* _EXCERPT_
** begin **

ANYWHO, I DID CRY THOUGH WHEN HE WAS TALKING TO HER IN HER BEDROOM.
I CRIED BECAUSE I KNEW THE ENTIRE SERIES WOULD HAVE BEEN A THOUSAND TIMES GRANDER IF IT HAD BEEN WRITTEN PROPERLY. I CRIED BECAUSE I REALLY FELT THAT POOR JACOB WAS TOYED AROUND WITH AND NOT GIVEN A CHANCE TO PROVE WHAT A VALUABLE CHARACTER HE WAS WITHIN THE STORY.
I CRIED BECUASE I WAS WONDERING WHY, WHY WHY WHY DO THESE STORIES ALWAYS FOLLOW THE OTHELLO MANTRA OF NOT ALLOWING MIXED COUPLES TO ACTUALLY SUCCEED IN LOVE? :T_T:
*AHEM* THATS ANOTHER JOURNAL FOR ANOTHER DAY...BACK TO TEH LULZ!
SO, EVERYONE IN THE AUDIANCE WAS GASPING, GIGGLING, AND WHISPERING WHEN JACOB WAS IN BELLAS ROOM AND THEY ALMSOT KISSED AND EVERYTHING.
MY LITTLE SISTER GRABBED ONTO MY ARM AND STARTED HYPERVENTILATING. I DIDN'T EVEN NOTICE HOW HARD SHE WAS SQUEEZING MY ARM BECUASE I HAD TO PICK-UP MY JAW FROM THE FLOOR
MIND YOU, MY SISTER WAS ON THE FENCE LEANING TOWARDS EDWARD/BELLA...UNTIL SHE SAW JACOB IN HIS HEAVENLY SHIRTLESS GLORY. AFTER THAT, IT WAS LIKE SHE WAS FILLED WITH THE HOLY GHOST AND ONLY HAD EYES FOR THE WOLVES
SHE STARTED GOING "OMG, I WANT THAT STEAK, NOT THE DIET SALAD!"
THESE POOR GUYS IN THE AUDIANCE STARTED GOING "

** end **

* _TO DO_
a – Extract the part of the journal entry that begins at the words "I CRIED BECUASE" and stops after the words "KISSED AND EVERYTHING.".
b – Lay out the lines of the records as a numbered list, beginning at the line that has "At what coordinates" and stopping after the line that has "click(x=1146, y=190)". Skip blank lines and leave the pictures out.
The journal entry has no connection to the records that come after it.

* _DATA IN THIS EXERCISE_

** begin **

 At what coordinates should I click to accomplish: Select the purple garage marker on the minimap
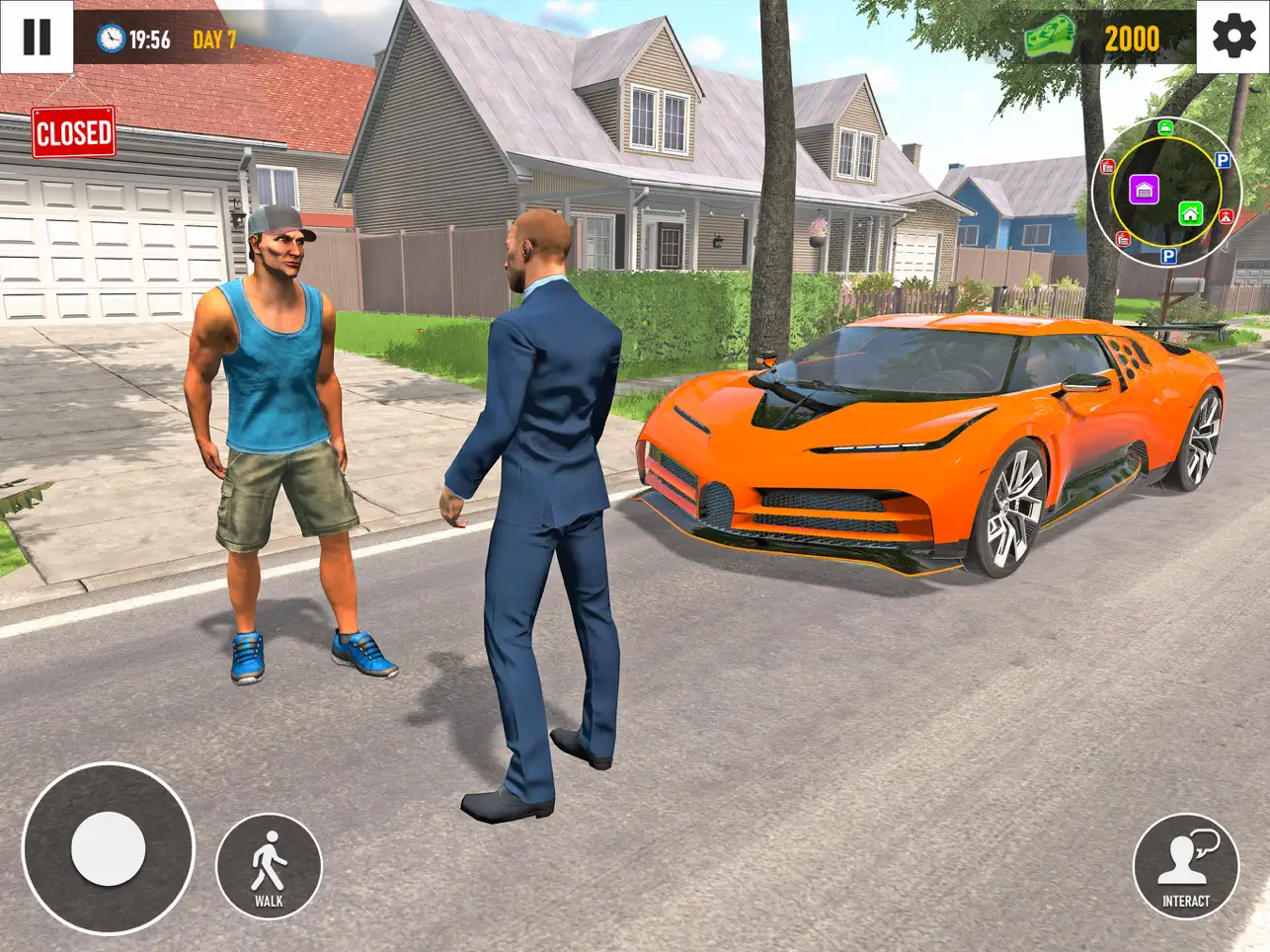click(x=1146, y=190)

** end **
** begin **

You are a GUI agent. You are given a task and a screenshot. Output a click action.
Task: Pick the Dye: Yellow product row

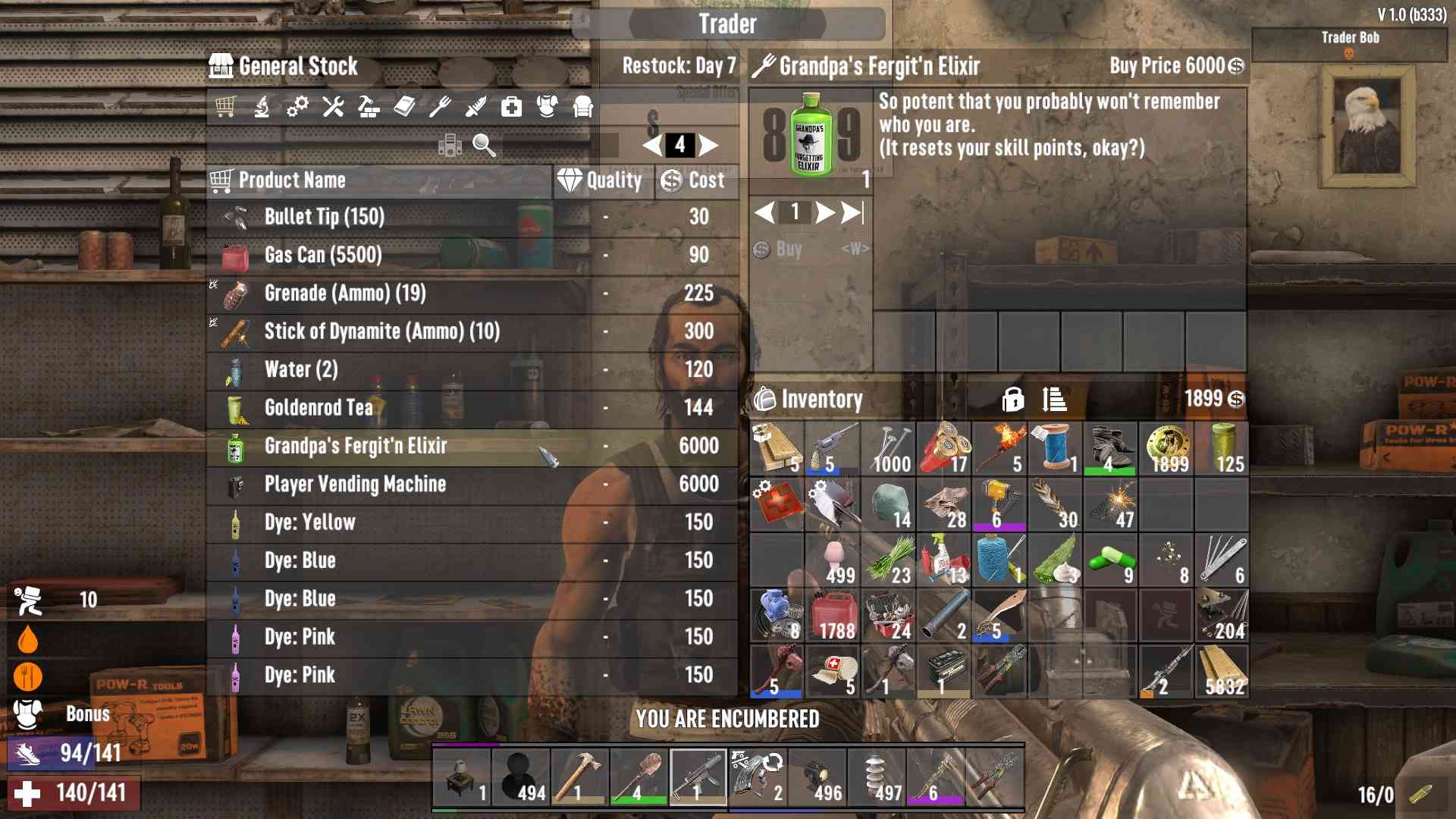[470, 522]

** end **

* _WRITTEN RESPONSES_
a –
I CRIED BECUASE I WAS WONDERING WHY, WHY WHY WHY DO THESE STORIES ALWAYS FOLLOW THE OTHELLO MANTRA OF NOT ALLOWING MIXED COUPLES TO ACTUALLY SUCCEED IN LOVE? :T_T:
*AHEM* THATS ANOTHER JOURNAL FOR ANOTHER DAY...BACK TO TEH LULZ!
SO, EVERYONE IN THE AUDIANCE WAS GASPING, GIGGLING, AND WHISPERING WHEN JACOB WAS IN BELLAS ROOM AND THEY ALMSOT KISSED AND EVERYTHING.

b –
1.  At what coordinates should I click to accomplish: Select the purple garage marker on the minimap
2. click(x=1146, y=190)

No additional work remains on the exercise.